The Left and the EU

The upcoming EU referendum in the UK is considered to be almost exclusively an issue for the political Right. It is automatically assumed that left-wing voters and thinkers will vote to stay in. This is not the case. I'm a left-wing voter and I will be voting to leave the EU.

The upcoming EU referendum in the UK is considered to be almost exclusively an issue for the political Right. It is automatically assumed that left-wing voters and thinkers will vote to stay in.

This is not the case.

I'm a left-wing voter and I will be voting to leave the EU.

Any modern socialist or social democrat must be disturbed by the current situation in Greece. A sovereign nation voted resoundingly for a socialist government after economic collapse under their conservative predecessors. Yet Greece's creditors, including the EU, insist on the implementation of the very austerity policies that the Greek people (and many leading economists) have rejected.

The broad Left in the UK, Labour, the Green Party, SNP, and Plaid Cymru, must interrogate its support for the EU much more carefully. They must not define their position in contrast to eurosceptic Conservatives and UKIP. Even if it means voting the same way, the reasoning is all important.

The Left must ask itself whether the situation in Greece is not indicative of a wider phenomenon of economic imperialism in the EU, pursued by its technocratic elite. This imperialism only permits free-market fundamentalist economics within its borders, despite the catastrophic effect this has had on the Greek economy, among others.

What's more, the Left should use Greece as its example. It wasn't modern socialism, or Labour in particular, that caused the financial crisis. It was free-market fundamentalism and its concomitant deregulation. Labour made mistakes. But its main fault was not that it was too left-wing but the reverse.

The Conservatives had to blame Labour for the crisis precisely because they shared the economic ideology that produced it. They needed to preserve the sanctity of the free-market and Labour was a useful distraction.

Inexplicably, and with almost no resistance from its politicians, the Left has sleepwalked into alliance with the EU despite its pursuit of economic policies that are antithetical to modern socialist economics. In thoughtlessly doing so, they jeopardise their credibility as an alternative.

The UK Left, especially while in opposition, ought to stand with the Greek government as a matter of sovereignty, an argument which even some conservatives countenance. Without doing so they risk fostering an economic discourse in Europe within which they are isolated.

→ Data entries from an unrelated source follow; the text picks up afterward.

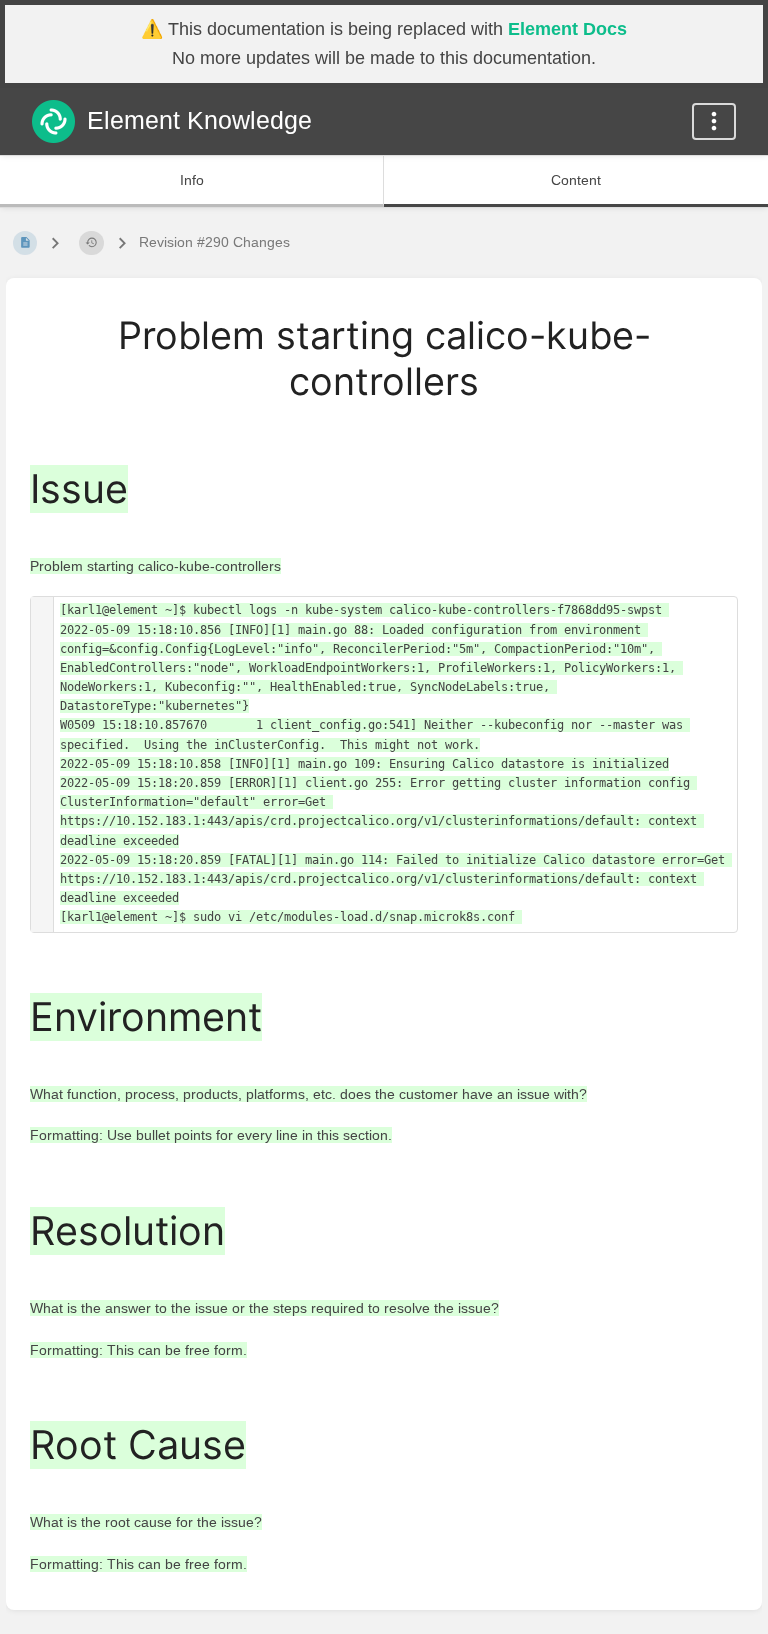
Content (576, 180)
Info (192, 180)
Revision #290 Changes (214, 242)
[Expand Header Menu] (714, 121)
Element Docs (567, 29)
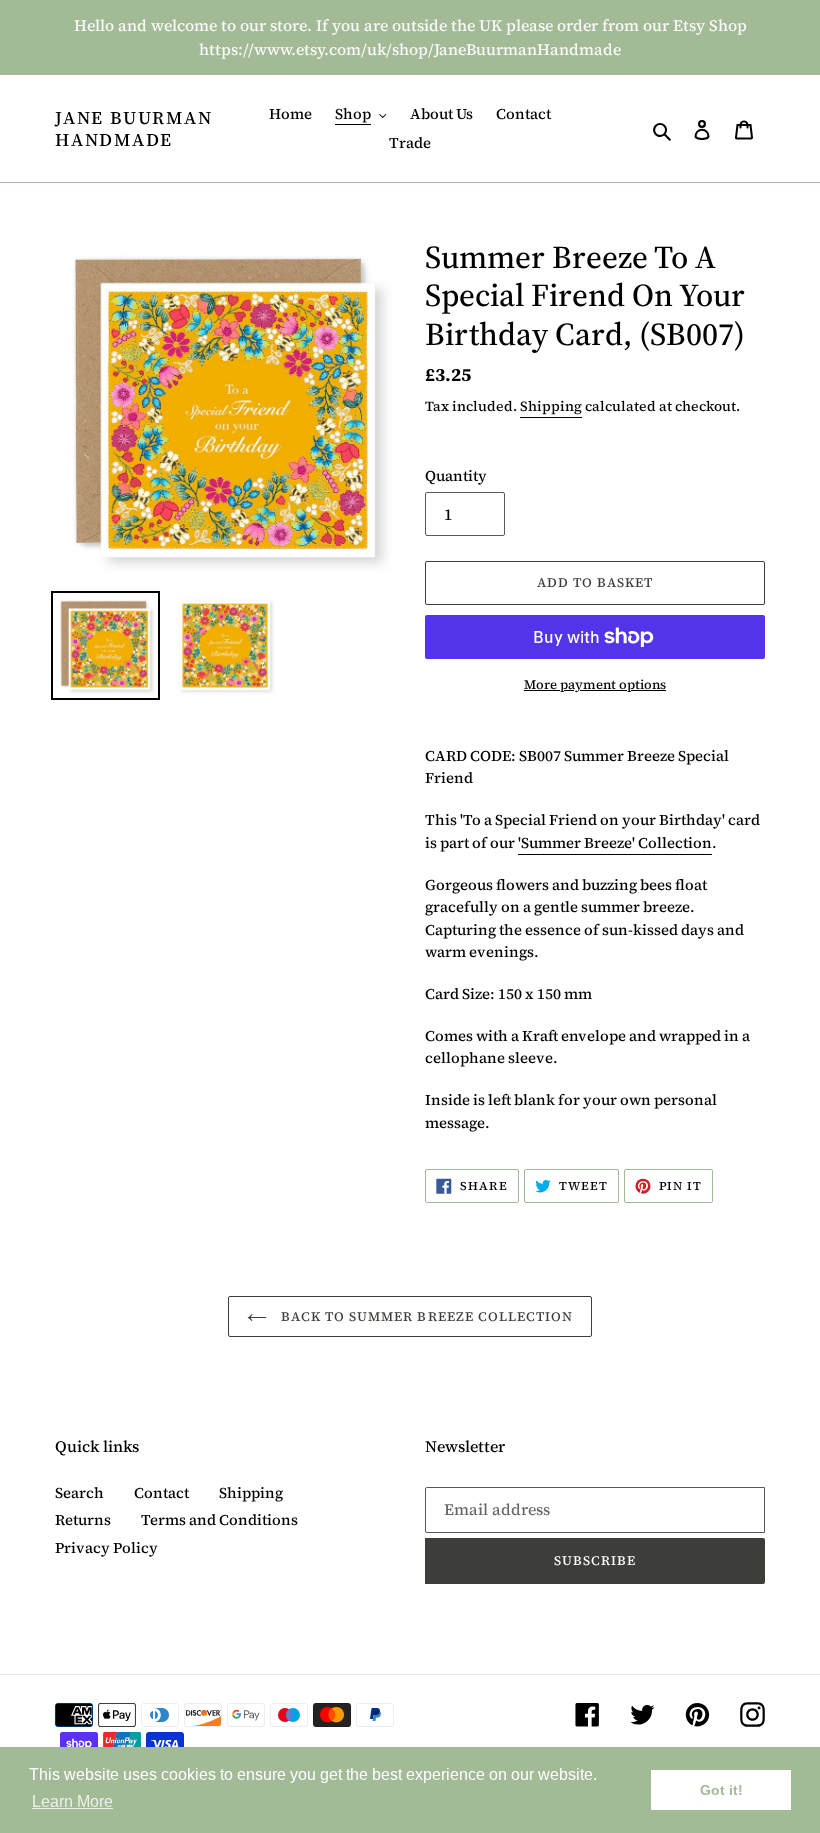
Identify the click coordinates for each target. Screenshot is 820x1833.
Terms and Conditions (219, 1519)
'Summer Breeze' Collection (615, 842)
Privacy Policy (106, 1547)
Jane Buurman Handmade (134, 128)
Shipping (551, 406)
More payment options (595, 684)
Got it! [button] (721, 1790)
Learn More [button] (72, 1801)
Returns (83, 1519)
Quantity (456, 475)
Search (79, 1492)
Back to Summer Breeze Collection (425, 1316)
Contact (161, 1492)
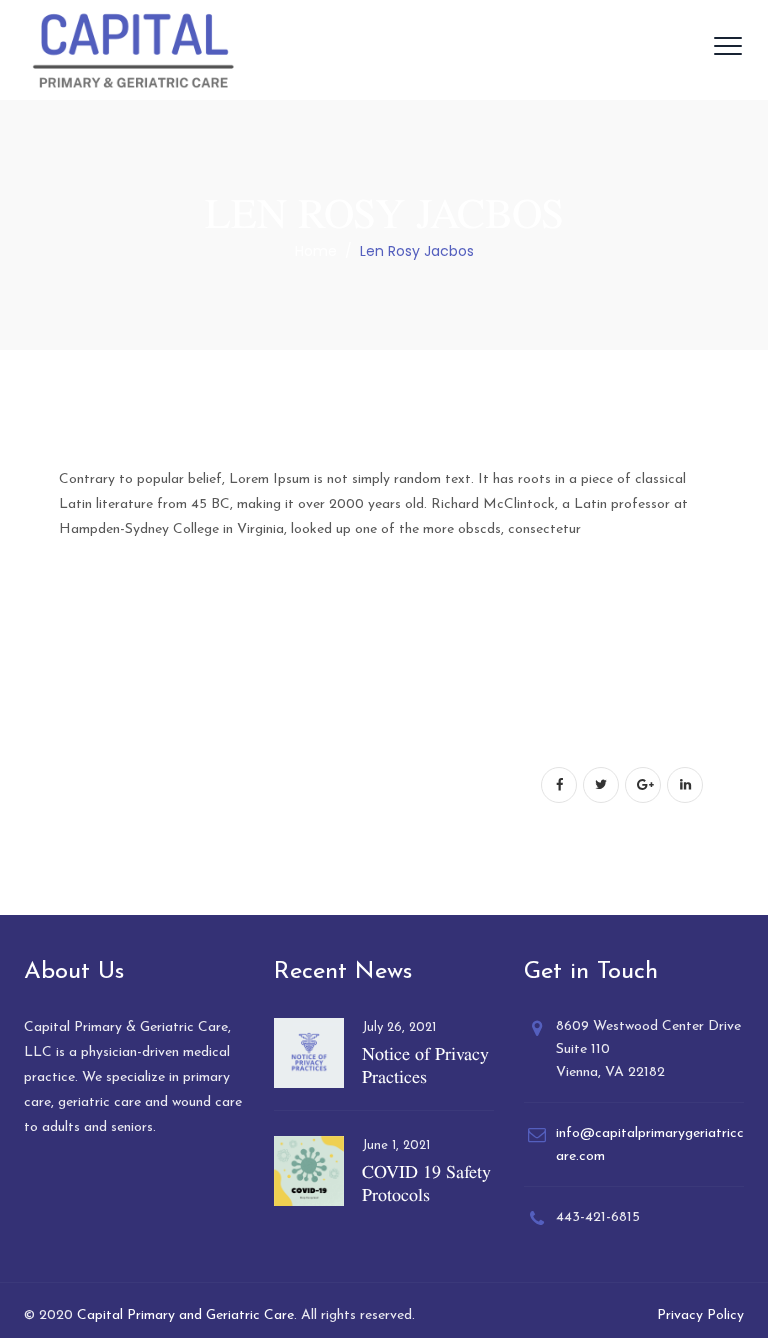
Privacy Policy (700, 1315)
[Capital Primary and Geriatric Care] (133, 50)
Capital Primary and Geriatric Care (185, 1315)
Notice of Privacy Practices (425, 1065)
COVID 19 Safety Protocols (426, 1183)
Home (316, 251)
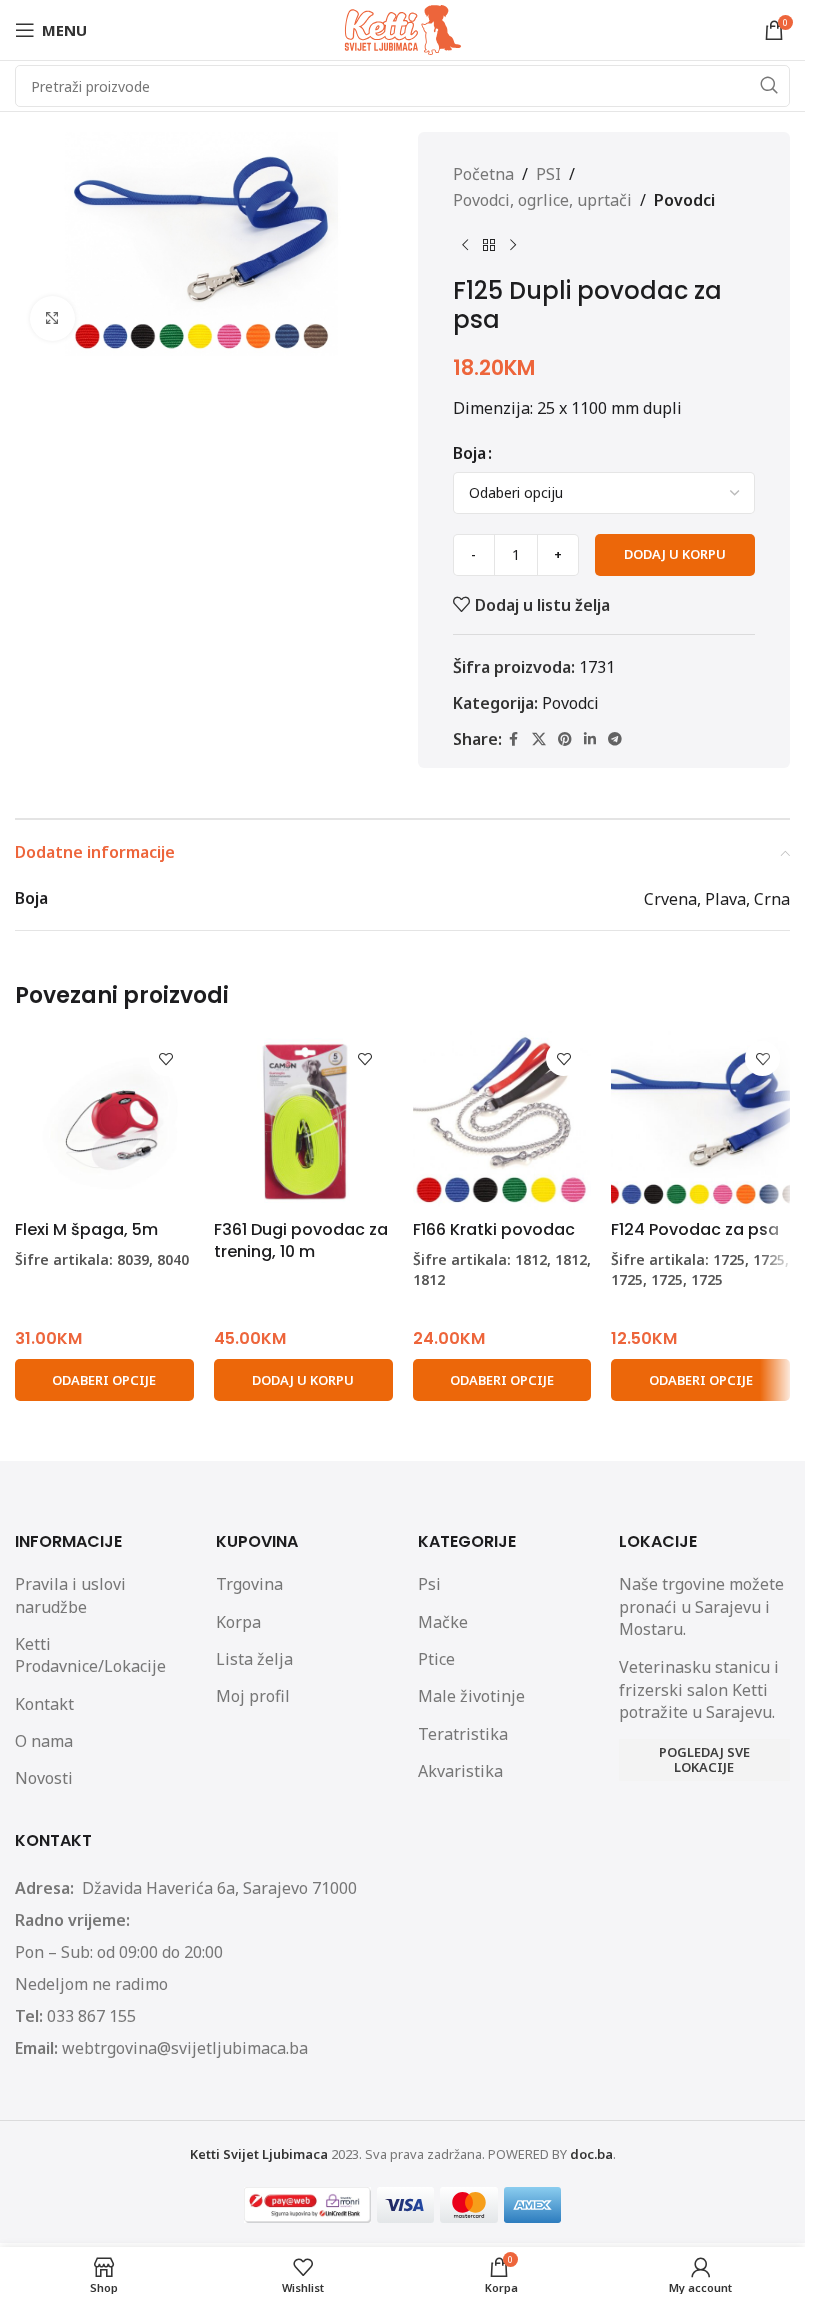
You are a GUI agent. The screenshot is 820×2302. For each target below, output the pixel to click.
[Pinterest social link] (565, 739)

In the Greek saga, the EU has revealed itself to be an increasingly imperialist regime. Lefties like to think of themselves as being socially conscious, criticising Britain's imperial past in a way which others often fail to do. Yet the EU undermines the sovereignty of nations, sadistically pursues economic austerity which exacerbates inequality, and forecloses any possibility of opposition to free-market fundamentalism. All of this amounts to an imperial venture on the UK's doorstep, and the Left blindly supports it.

So, why is the UK's Left so fascinated with the EU?

It speaks of an identity crisis brought about by the absence of a credible alternative economic narrative. In particular, Labour's economics is currently Conservative-economics but 'a bit nicer'. The Left's approach should not be an attack on capitalism (the instinctive leftist response) but an attack on the particular form of neoliberal capitalism that is failingly being pursued by the EU.

As renowned economist Joseph Stiglitz describes:

Inequality weakens aggregate demand and the economy.

Because lower earners spend a higher percentage of their income, as wealth disproportionately accumulates among the rich demand is forestalled. 500 people earning £50,000 a year will spend a greater proportion of that money than one individual whose income is £25m.

This is just one argument for the redistribution of wealth that should be made for the good of the economy. But there is more that the Left should be doing which contradicts received wisdom within EU.

The Left should be arguing that it is EU imperialism which is anti-business. Monopolies are anti-business. Tax avoidance by multinational corporations is anti-business. Pursuing austerity and reducing investment in education (higher education in particular), healthcare, and transport infrastructure is anti-business.

After all, how can innovative new businesses blossom in a market which is dominated by one or two companies? How is it fair that SMEs should play by the rules while non-domiciled businesses do not? How can entrepreneurs fulfil their potential when a country's infrastructure in underinvested?

EU neoliberalism is not good for business, it is good for the super-rich. This distinction must be made.

Leftists have taken to defining themselves by what they are against rather than what they are for. They idealise the EU as an enlightened project aimed at promoting diversity, equality, and tolerance. But with narrow economic thinking, increasing disparity in wealth, and worsening social strife, I'm afraid the EU no longer fulfils any of these ideals.

Any politics should not be allied to institutions indefinitely and without interrogation. I believe it is time for the Left to examine its relationship with the EU as much as some on the Right wish to.

Stiglitz's mantra should be foremost in our minds as we do so:

Economic inequality inevitably leads to political inequality.

And both, I'm afraid, have been exacerbated by the EU.